A non-distributed array can contain 2 - 16 drives; several arrays create the capacity for a pool. For redundancy, spare drives ("hot spares") are allocated to assume read/write operations if any of the other drives fail. The rest of the time, the spare drives are idle and do not process requests for the system. When a member drive fails in the array, the data can only be recovered onto the spare as fast as that drive can write the data. Because of this bottleneck, rebuilding the data can take many hours as the system tries to balance host and rebuild workload. As a result, the load on the remaining member drives can significantly increase. The latency of I/O to the rebuilding array is affected for this entire time. Because volume data is striped across MDisks, all volumes are affected during the time it takes to rebuild the drive.
Distributed RAID arrays solve these problems because rebuild areas are distributed across all the drives in the array. The rebuild write workload is spread across all the drives rather just the single spare drive which results in faster rebuilds on an array. Distributed array configurations may contain between 4 - 128 drives. Distributed arrays remove the need for separate drives that are idle until a failure occurs. Instead of allocating one or more drives as spares, the spare capacity is distributed over specific rebuild areas across all the member drives. Data can be copied faster to the rebuild area and redundancy is restored much more rapidly. Additionally, as the rebuild progresses, the performance of the pool is more uniform because all of the available drives are used for every volume extent. After the failed drive is replaced, data is copied back to the drive from the distributed spare capacity. Unlike "hot spares" drives, read/write requests are processed on other parts of the drive that are not being used as rebuild areas. The number of rebuild areas is based on the width of the array. The size of the rebuild area determines how many times the distributed array can recover failed drives without risking becoming degraded. For example, a distributed array that uses RAID 6 drives can handle two concurrent failures. After the failed drives have been rebuilt, the array can tolerate another two drive failures. If all of the rebuild areas are used to recover data, the array becomes degraded on the next drive failure.

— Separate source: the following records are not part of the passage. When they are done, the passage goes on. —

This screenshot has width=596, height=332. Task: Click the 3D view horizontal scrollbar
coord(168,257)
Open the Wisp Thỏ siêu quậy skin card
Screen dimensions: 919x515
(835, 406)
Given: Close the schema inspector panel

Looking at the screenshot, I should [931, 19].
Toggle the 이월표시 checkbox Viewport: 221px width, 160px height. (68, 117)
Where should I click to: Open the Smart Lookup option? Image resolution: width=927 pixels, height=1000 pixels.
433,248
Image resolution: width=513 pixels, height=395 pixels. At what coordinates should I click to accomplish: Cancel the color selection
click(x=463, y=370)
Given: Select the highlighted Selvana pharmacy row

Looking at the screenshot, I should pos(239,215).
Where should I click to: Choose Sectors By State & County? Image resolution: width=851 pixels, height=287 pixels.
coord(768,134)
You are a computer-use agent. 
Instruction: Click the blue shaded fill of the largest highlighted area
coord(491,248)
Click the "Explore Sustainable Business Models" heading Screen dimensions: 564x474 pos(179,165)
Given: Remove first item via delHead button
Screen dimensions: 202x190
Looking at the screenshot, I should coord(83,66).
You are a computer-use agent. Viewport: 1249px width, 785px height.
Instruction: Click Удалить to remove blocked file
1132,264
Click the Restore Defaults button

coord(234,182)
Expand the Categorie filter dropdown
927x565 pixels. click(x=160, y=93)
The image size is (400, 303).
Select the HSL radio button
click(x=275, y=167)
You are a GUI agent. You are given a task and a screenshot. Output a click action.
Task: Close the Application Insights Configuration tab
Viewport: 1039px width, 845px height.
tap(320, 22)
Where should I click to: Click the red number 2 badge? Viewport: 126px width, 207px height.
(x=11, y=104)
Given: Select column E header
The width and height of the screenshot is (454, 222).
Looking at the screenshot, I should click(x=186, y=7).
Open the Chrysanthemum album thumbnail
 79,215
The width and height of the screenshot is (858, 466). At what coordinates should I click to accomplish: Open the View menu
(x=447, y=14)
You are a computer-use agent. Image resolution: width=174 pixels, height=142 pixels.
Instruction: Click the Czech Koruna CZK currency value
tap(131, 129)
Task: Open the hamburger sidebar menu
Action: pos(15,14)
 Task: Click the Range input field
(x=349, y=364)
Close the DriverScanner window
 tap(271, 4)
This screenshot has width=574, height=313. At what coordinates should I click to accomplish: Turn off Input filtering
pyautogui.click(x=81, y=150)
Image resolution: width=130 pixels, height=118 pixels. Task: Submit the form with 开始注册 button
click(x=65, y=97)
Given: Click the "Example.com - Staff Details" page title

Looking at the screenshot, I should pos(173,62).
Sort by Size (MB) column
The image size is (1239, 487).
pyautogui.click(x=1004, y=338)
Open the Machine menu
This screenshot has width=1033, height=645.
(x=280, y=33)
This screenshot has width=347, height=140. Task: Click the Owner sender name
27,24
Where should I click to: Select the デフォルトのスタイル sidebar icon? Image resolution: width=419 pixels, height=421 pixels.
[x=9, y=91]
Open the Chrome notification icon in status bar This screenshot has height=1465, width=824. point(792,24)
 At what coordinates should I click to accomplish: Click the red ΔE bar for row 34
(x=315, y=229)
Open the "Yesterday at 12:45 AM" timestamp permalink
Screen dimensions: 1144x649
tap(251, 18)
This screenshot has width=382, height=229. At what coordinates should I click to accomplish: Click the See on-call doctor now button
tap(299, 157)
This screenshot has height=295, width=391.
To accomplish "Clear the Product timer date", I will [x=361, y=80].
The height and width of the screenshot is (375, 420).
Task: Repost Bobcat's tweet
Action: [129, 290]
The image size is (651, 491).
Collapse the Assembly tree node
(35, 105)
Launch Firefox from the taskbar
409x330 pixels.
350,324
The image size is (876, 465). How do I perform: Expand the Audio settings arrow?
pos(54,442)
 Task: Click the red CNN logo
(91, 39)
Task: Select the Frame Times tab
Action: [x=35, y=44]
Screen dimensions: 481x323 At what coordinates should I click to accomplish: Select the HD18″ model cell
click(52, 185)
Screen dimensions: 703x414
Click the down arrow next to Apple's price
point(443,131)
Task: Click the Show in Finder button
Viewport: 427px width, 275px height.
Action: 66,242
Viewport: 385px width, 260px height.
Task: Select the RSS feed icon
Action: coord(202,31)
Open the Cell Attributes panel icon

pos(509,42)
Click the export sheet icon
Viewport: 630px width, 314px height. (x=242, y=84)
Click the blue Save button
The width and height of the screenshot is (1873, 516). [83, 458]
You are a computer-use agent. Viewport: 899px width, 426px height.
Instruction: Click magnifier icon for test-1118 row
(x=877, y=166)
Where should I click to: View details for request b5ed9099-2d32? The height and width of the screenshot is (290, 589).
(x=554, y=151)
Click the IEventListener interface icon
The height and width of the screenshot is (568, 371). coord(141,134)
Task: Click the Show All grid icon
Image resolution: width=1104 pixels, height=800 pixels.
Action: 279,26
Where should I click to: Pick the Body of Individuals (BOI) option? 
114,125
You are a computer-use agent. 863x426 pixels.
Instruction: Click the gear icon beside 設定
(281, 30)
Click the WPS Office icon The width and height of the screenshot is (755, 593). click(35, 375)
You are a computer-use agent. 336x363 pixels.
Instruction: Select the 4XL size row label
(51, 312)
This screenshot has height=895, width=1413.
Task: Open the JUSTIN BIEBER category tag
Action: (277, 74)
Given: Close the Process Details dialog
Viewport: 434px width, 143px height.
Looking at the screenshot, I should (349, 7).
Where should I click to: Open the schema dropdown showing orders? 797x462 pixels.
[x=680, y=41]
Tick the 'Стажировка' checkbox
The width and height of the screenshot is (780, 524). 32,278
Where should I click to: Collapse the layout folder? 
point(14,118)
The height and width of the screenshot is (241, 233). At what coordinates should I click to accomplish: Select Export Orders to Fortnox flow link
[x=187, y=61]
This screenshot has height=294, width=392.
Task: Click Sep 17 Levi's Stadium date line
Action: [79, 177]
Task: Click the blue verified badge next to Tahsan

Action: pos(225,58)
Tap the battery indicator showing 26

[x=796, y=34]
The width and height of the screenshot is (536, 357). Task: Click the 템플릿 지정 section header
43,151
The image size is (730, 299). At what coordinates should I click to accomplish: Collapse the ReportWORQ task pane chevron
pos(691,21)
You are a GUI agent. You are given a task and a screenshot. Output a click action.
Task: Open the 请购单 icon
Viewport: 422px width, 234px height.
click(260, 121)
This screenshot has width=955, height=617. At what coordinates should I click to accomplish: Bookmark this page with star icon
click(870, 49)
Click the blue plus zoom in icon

The management GUI automatically defaults to the recommended number of rebuild areas that is based on the current width and other settings for the distributed array. The width of the array includes the number of physical drives and rebuild areas that are needed to ensure redundancy if drives fail. The system can recommend a maximum of 4 rebuild areas for distributed arrays. Other settings, such as drive class, are also used to determine the best configuration for arrays. For example, if you are adding storage to an existing pool, the management GUI disables any drive classes that are incompatible with drives already in the pool. It then analyzes the current array configuration in the pool to recommend stripe widths and drive counts.